Excerpt to read:
* * * * * * * * *
How to check whether Spotlight is getting the right metadata

Spotlight can only search the metadata it has entered in its indexes. As I demonstrated a couple of days ago in two test cases, some metadata may be present in a file and available for indexing, but may not be added to those indexes. This normally occurs because of a problem or bug in the mdimporter responsible for extracting metadata and passing it for storage in the indexes. Fortunately, macOS provides a method of identifying that, using two command tools.

Commands

The first command
mdimport -t -d2 filename
lists all its known metadata recognised by the mdimporter used. Currently, that may crash persistently for some types of file such as images.

The second command
mdls filename
lists all indexed metadata for that file, and shouldn’t crash.

mdimport – aspirations

Output from mdimport is a long catalogue of all the metadata attached to and associated with that file. This starts with a statement of the file examined, tells you its type as a UTI, and reveals which mdimporter was used:
Imported '/Users/hoakley/Documents/0xattrtests/testtext1.text' of type 'public.plain-text' with plugIn /System/Library/Spotlight/RichText.mdimporter.

It then tells you how many metadata attributes it found
35 attributes returned

Those are listed, starting with those found in extended attributes, prefaced by :EA:
":EA:kMDItemLastUsedDate" = "2026-05-04 18:52:32 +0000";

Then come standard file metadata
":MD:kMDItemPath" = "/Users/hoakley/Documents/0xattrtests/testtext1.text";
"_kMDItemContentChangeDate" = "2026-05-04 11:34:50 +0000";

The main body lists all the rest with the prefix kMDItem common to metadata
kMDItemContentCreationDate = "2026-05-04 11:34:49 +0000";

Among those are the UTI of the file, and its more general types in the UTI tree. These can explain why a file appears to have been processed by the wrong mdimporter
kMDItemContentType = "public.plain-text";
kMDItemContentTypeTree = ("public.plain-text", "public.text", "public.data", "public.item", "public.content");

There’s a long series of entries giving the long form of the file type in multiple languages
kMDItemKind = {en = "Plain Text Document"; };

Text content that has been indexed isn’t given in this form of the command, but a summary is:
kMDItemTextContent = "<<< Text content of 4968 characters >>>";

Those are the metadata that should then be passed to Spotlight to be stored in its indexes, but not necessarily what does get stored. To discover that, we need the mdls output. Note that additional metadata obtained by mediaanalysisd and the CGPDF Service aren’t included in this, as they operate separately from mdimporters and normally after significant delay.
* * * * * * * * *
Tasks to carry out:
• 1. List every type identifier in the kMDItemContentTypeTree entry of the Spotlight metadata article.
• 2. In the Spotlight metadata article, how many attributes did mdimport report for the test text file?
• 3. Write the next part of the Spotlight metadata article, starting after its final sentence.
The records that come after this point aren't needed for anything here.
* * * * * * * * *
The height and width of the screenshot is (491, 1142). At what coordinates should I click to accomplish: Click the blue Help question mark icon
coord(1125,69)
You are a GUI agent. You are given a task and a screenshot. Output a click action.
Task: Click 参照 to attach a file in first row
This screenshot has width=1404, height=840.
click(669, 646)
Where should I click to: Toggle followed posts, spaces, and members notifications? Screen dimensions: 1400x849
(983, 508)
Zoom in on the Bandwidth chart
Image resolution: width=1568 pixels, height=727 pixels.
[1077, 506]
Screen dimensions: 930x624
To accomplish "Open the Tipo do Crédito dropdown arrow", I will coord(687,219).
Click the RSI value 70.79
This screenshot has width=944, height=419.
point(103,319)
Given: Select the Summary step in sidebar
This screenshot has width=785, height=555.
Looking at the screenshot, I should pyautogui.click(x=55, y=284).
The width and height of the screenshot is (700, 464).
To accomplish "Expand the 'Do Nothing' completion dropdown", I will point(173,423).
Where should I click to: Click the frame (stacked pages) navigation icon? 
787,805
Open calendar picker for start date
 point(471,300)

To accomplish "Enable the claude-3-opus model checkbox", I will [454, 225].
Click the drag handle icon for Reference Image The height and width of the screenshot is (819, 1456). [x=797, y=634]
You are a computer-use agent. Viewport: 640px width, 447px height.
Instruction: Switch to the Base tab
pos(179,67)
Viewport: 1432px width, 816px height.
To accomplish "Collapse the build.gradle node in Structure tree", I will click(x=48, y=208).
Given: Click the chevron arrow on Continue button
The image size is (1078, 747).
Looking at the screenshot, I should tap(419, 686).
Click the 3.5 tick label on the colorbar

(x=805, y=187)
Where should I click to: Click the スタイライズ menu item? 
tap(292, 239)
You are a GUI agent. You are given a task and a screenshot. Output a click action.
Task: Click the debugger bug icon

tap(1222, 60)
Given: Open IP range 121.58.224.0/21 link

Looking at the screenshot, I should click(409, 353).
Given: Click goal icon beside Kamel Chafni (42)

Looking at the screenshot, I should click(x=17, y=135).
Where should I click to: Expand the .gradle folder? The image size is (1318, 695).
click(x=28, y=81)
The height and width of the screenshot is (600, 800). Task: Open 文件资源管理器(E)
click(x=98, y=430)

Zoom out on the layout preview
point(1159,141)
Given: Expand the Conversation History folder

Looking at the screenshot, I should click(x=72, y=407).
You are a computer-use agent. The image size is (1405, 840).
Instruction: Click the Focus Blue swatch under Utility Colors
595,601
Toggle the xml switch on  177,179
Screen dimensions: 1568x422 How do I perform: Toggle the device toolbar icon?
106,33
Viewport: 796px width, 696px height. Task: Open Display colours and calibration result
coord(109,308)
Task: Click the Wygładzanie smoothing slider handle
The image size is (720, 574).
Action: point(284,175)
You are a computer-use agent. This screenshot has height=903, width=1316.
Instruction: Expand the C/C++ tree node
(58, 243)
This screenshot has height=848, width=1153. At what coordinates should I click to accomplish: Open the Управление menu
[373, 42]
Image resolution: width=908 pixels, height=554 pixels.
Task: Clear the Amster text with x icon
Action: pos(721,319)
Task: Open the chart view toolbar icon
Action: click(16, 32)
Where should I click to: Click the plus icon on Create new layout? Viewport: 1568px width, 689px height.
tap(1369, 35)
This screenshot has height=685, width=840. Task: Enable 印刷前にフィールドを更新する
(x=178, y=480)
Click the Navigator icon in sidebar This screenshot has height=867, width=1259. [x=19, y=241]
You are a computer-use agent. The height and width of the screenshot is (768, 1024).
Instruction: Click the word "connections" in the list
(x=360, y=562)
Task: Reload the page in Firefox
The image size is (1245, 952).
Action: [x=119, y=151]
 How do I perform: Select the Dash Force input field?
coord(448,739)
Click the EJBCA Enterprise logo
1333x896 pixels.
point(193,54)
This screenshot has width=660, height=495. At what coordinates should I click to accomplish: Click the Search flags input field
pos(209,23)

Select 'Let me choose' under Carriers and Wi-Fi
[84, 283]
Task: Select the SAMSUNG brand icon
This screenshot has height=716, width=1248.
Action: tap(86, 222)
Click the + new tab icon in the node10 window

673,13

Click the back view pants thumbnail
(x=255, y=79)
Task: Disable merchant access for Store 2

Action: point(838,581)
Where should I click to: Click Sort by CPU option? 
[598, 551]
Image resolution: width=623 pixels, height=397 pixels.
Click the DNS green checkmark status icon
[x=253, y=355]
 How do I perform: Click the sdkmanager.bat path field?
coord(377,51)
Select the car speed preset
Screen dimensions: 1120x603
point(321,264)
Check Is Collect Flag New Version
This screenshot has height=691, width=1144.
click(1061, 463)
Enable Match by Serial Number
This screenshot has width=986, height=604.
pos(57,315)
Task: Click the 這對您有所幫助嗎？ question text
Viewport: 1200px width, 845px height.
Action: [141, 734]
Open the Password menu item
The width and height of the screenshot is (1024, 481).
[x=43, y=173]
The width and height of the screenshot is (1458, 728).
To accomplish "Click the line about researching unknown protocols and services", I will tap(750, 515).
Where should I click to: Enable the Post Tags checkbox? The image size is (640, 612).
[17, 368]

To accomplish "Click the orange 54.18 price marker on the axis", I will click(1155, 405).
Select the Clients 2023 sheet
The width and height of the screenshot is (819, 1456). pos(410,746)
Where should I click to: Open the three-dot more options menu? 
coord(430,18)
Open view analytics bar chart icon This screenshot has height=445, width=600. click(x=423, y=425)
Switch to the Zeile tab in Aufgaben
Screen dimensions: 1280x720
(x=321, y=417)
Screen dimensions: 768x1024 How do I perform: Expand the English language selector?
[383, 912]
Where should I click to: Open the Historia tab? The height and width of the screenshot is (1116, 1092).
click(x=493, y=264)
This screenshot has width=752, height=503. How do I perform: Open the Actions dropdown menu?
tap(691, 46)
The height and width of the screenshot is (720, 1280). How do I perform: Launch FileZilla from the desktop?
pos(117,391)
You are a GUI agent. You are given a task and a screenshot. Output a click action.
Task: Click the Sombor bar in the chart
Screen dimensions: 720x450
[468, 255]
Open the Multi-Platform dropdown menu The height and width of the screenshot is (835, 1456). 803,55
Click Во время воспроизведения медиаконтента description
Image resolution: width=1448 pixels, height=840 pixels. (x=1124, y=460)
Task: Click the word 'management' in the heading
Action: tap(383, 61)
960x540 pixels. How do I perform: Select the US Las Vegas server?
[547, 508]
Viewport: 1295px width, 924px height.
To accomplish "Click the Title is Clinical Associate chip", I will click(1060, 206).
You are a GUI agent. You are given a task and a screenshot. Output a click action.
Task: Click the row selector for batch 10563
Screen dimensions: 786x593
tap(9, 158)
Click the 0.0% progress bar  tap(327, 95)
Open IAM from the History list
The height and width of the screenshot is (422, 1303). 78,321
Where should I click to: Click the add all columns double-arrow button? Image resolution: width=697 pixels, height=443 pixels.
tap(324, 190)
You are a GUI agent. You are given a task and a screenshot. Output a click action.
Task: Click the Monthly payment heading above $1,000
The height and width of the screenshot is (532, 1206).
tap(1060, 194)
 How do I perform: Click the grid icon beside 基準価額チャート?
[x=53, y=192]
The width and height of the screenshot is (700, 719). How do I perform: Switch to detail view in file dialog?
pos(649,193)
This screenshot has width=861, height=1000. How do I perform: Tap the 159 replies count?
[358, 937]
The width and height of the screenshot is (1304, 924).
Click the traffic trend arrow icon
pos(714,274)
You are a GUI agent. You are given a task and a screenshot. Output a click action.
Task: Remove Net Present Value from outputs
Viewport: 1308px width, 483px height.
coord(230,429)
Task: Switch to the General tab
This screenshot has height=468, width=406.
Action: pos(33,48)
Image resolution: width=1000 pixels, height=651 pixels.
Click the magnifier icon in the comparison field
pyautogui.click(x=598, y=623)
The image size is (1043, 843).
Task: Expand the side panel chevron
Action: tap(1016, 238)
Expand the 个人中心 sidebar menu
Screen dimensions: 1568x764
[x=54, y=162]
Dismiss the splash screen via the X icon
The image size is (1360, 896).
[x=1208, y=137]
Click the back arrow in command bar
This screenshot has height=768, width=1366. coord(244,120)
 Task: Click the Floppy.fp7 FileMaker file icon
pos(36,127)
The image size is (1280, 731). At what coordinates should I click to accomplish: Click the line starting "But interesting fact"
* * * * * * * * *
Answers for this exercise:
• 1. public.plain-text, public.text, public.data, public.item, public.content

• 2. 35 attributes.

• 3.
mdls – reality

This output is far shorter, and contains entries in Spotlight’s indexes for that file, except for indexed text content. The only way to assess that is by searching for text it should contain.

This should match metadata attributes seen in the mdimport output, such as
_kMDItemDisplayNameWithExtensions = "testtext1.text"
kMDItemContentCreationDate = 2026-05-04 11:34:49 +0000
kMDItemContentType = "public.plain-text"
kMDItemKind = "Plain Text Document"

Examples

Plain text file with extended attributes

mdimport:
“:EA:kMDItemAuthors” = “Andy Bill Charlie”;
“:EA:kMDItemComment” = “A. regular comment.”;
“:EA:kMDItemDescription” = “A description.”;
“:EA:kMDItemKeywords” = “keyword1,ketwird2,keyword3”;
“:EA:kMDItemSubject” = “The subject.”;

mdls:
kMDItemAuthors = (“Andy Bill Charlie”)
kMDItemComment = “A. regular comment.”
kMDItemDescription = “A description.”
kMDItemKeywords = (“keyword1,ketwird2,keyword3”)
kMDItemSubject = “The subject.”

Metadata attributes were faithfully added to Spotlight’s indexes.

RTF file with extended attributes

mdimport:
“:EA:kMDItemAuthors” = “Andy Bill Charlie”;
“:EA:kMDItemComment” = “A. regular comment.”;
“:EA:kMDItemDescription” = “A description.”;
“:EA:kMDItemKeywords” = “keyword1,ketwird2,keyword3”;
“:EA:kMDItemSubject” = “The subject.”;
kMDItemAuthors = “<null>”;
kMDItemComment = “<null>”;
kMDItemKeywords = “<null>”;
kMDItemSubject = “<null>”;

The last four are those obtained from the (absent) Info metadata embedded in the file data, and conflict with those from four of the extended attributes.

mdls:
kMDItemComment = “A. regular comment.”
kMDItemDescription = “A description.”
kMDItemKeywords = (“keyword1,ketwird2,keyword3”)
kMDItemSubject = “The subject.”

These reveal that Spotlight’s indexes captured four of the five extended attributes, and ignored the null values for the Info metadata. However, kMDItemAuthors is missing, presumably because of a bug in the mdimporter.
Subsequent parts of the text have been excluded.